O are my hands breathing? I cannot smell the nerves.
i saw the sun
ripening green stones for fields.
O have my eyes run down? i cannot taste my birth.


I'm not sure what it means but I love how this verse just make rojak of the senses!

10:28 PM, July 28, 2006  
Blogger Alan Summers said...

That's still one of my favourite Basho haiku!

If anyone is still why non-Japanese haiku (plural of haiku is the same, haiku) then check out:

haikutec's blog

Why not 5-7-5: FORMS IN ENGLISH HAIKU by Keiko Imaoka

12:32 AM, November 03, 2006  
Blogger Alan Summers said...

Thanks for your reply!

If there's any ideas I can add to any event over there, drop me a line.

It's hard to get people interested in poetry as there is so much competition with T.V. computer games video and dvds just for starters! :-)

Do you have a university that might be interested in creating a fun programme of events including not just haiku, but a poetry slam, and maybe poetry and music combined?

all my very best,

Alan

8:42 PM, November 03, 2006  
Anonymous Leonnie Lim said...

Haiku or hokku are essentially more centred towards nature, religion and the many aspects of Japanese beauty and aesthetic principles.

I have read the Japanese versions of Basho's works, and apparently the form of hokku follows the syllable rule, although compared to the contemporary form of haiku, hokku employs more usage of complex double-meaning words, and a lot more of literary techniques.

Basho was well-known for his mastery of intelligent poetic techniques, some of which include similes, puns, compound words and imagery.

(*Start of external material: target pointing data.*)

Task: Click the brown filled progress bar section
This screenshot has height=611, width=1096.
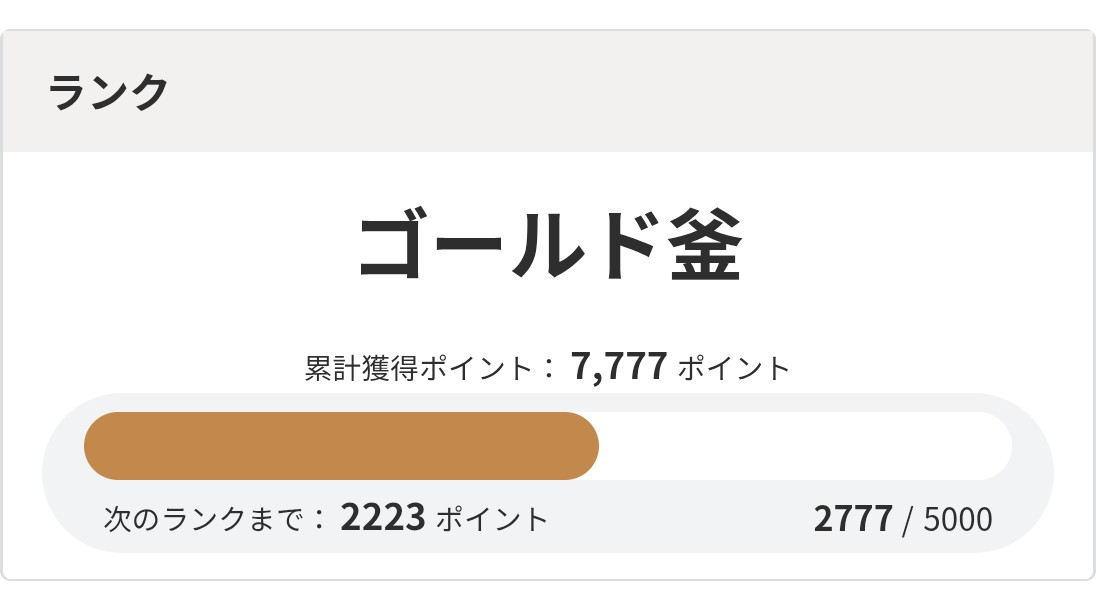Action: tap(340, 446)
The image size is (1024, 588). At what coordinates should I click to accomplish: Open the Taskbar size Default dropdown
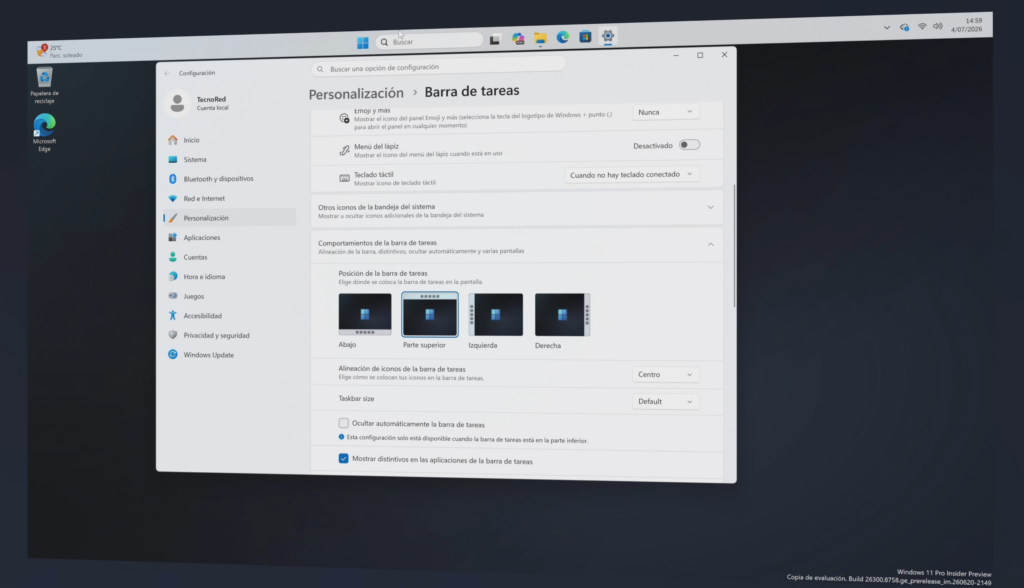click(x=665, y=401)
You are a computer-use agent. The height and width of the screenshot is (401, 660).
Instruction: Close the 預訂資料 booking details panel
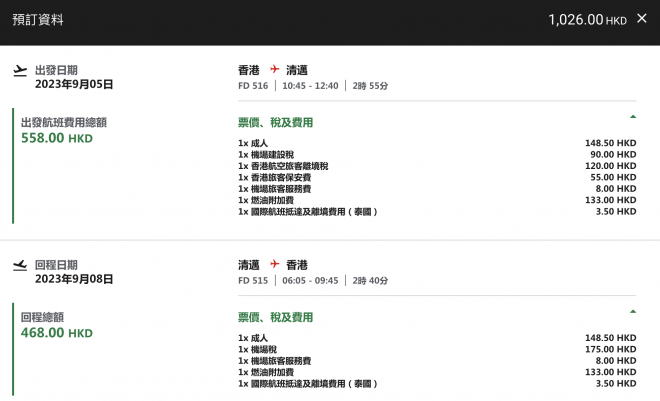[641, 18]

There is one, however, which is my favourite. Known as "sense-switching", it is
is used to confuse the reader's senses and as a result brings a kind of harmony between them...

For example(almost accurate literal translation):

Old pond,
A frog jumps into
The sound of water.

There is a change between one sense to another. Here it changes from sight to hearing.

Nowadays haiku is written more freely than in the era where Basho lived. The syllable rule is not as strict, and many Western influences have added to the 'hotpot'.

But I must say, haiku is a very interesting form of poetry. I tend to spend my time trying to write some as well!